From the line holding "Where should I click to: Click the PDF" to the final line of the entries, set down each line exactly, including both, and nothing more.

Stored data:
++++++
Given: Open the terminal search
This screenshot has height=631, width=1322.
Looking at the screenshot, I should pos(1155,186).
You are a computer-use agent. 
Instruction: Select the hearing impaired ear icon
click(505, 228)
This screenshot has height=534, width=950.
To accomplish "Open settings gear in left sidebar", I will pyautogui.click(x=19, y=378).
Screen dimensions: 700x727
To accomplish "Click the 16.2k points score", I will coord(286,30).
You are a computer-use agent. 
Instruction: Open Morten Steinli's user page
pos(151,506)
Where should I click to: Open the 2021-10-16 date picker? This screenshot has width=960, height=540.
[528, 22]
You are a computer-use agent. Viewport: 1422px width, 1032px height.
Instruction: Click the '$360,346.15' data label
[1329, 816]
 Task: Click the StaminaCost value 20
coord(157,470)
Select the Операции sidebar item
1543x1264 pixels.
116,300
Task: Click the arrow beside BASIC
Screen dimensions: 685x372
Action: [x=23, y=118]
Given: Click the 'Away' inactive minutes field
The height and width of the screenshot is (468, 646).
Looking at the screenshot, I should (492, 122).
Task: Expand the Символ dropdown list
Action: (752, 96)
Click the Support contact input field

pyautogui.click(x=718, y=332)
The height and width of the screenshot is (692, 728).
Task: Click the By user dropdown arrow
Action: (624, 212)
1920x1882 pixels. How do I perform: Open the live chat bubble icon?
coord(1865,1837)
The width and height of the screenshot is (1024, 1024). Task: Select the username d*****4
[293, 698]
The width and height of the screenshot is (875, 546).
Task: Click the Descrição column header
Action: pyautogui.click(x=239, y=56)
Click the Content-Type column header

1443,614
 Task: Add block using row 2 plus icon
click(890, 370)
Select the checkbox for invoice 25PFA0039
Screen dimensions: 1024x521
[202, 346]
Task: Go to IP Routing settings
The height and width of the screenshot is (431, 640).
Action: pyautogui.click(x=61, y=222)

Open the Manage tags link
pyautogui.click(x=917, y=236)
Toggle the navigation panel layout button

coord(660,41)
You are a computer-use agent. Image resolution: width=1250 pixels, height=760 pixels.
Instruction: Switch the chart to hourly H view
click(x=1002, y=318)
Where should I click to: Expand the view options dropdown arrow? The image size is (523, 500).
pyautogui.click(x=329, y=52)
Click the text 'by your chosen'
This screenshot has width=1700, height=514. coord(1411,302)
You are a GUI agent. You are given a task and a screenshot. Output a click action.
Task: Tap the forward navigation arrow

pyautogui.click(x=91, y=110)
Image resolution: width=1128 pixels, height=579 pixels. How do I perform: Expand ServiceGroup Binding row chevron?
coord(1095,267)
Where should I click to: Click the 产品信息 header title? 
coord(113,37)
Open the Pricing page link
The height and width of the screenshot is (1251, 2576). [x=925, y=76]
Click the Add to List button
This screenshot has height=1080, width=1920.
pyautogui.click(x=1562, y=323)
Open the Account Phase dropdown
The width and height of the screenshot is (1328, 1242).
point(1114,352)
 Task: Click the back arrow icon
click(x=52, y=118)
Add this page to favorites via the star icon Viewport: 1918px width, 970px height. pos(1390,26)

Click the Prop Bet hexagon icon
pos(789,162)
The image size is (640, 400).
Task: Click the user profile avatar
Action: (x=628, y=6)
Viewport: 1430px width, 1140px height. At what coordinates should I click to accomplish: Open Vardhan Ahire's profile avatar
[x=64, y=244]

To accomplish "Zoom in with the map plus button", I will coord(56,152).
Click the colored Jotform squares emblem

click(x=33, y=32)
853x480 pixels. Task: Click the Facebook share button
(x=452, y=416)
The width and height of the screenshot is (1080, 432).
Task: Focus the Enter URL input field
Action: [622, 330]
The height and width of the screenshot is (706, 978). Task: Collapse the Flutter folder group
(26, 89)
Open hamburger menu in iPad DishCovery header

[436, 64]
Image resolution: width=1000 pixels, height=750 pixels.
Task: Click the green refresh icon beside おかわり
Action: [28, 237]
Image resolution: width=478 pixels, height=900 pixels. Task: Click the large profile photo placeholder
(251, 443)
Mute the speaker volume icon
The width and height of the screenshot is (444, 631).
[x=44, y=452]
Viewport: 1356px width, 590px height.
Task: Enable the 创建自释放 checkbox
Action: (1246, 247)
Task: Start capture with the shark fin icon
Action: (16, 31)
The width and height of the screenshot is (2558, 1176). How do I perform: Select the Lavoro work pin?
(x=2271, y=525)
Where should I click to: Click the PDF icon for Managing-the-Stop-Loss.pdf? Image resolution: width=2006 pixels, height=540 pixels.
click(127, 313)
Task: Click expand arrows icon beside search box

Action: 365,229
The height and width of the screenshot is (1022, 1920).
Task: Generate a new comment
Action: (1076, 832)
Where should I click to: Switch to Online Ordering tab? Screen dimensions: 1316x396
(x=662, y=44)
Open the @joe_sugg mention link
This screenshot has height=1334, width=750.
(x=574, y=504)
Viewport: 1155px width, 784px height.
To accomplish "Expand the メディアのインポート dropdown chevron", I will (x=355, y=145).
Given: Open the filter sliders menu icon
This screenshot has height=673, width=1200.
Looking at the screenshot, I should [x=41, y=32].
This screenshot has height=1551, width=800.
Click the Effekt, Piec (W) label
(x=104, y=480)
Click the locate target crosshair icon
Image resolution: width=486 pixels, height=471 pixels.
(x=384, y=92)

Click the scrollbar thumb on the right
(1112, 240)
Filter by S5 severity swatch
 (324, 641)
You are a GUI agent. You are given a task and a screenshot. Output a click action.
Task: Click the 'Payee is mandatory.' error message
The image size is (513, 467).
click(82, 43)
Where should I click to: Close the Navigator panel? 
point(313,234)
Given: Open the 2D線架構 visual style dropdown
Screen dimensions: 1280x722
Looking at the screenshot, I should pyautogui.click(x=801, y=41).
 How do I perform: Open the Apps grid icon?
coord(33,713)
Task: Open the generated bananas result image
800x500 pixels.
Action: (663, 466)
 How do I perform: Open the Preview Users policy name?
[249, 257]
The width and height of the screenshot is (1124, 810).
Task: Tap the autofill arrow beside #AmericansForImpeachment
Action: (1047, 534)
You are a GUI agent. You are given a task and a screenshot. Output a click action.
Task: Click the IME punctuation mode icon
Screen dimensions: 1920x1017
++++++
_Reply to the task_
Where should I click to: Click the PDF icon for Managing-the-Stop-Loss.pdf? Image resolution: width=2006 pixels, height=540 pixels.
click(127, 313)
Task: Click expand arrows icon beside search box

Action: 365,229
The height and width of the screenshot is (1022, 1920).
Task: Generate a new comment
Action: (1076, 832)
Where should I click to: Switch to Online Ordering tab? Screen dimensions: 1316x396
(x=662, y=44)
Open the @joe_sugg mention link
This screenshot has height=1334, width=750.
(x=574, y=504)
Viewport: 1155px width, 784px height.
To accomplish "Expand the メディアのインポート dropdown chevron", I will (x=355, y=145).
Given: Open the filter sliders menu icon
This screenshot has height=673, width=1200.
Looking at the screenshot, I should [x=41, y=32].
This screenshot has height=1551, width=800.
Click the Effekt, Piec (W) label
(x=104, y=480)
Click the locate target crosshair icon
Image resolution: width=486 pixels, height=471 pixels.
(x=384, y=92)

Click the scrollbar thumb on the right
(1112, 240)
Filter by S5 severity swatch
 (324, 641)
You are a GUI agent. You are given a task and a screenshot. Output a click action.
Task: Click the 'Payee is mandatory.' error message
The image size is (513, 467).
click(82, 43)
Where should I click to: Close the Navigator panel? 
point(313,234)
Given: Open the 2D線架構 visual style dropdown
Screen dimensions: 1280x722
Looking at the screenshot, I should pyautogui.click(x=801, y=41).
 How do I perform: Open the Apps grid icon?
coord(33,713)
Task: Open the generated bananas result image
800x500 pixels.
Action: (663, 466)
 How do I perform: Open the Preview Users policy name?
[249, 257]
The width and height of the screenshot is (1124, 810).
Task: Tap the autofill arrow beside #AmericansForImpeachment
Action: (1047, 534)
You are a GUI agent. You are given a task and a screenshot. Output a click action.
Task: Click the IME punctuation mode icon
Screen dimensions: 1920x1017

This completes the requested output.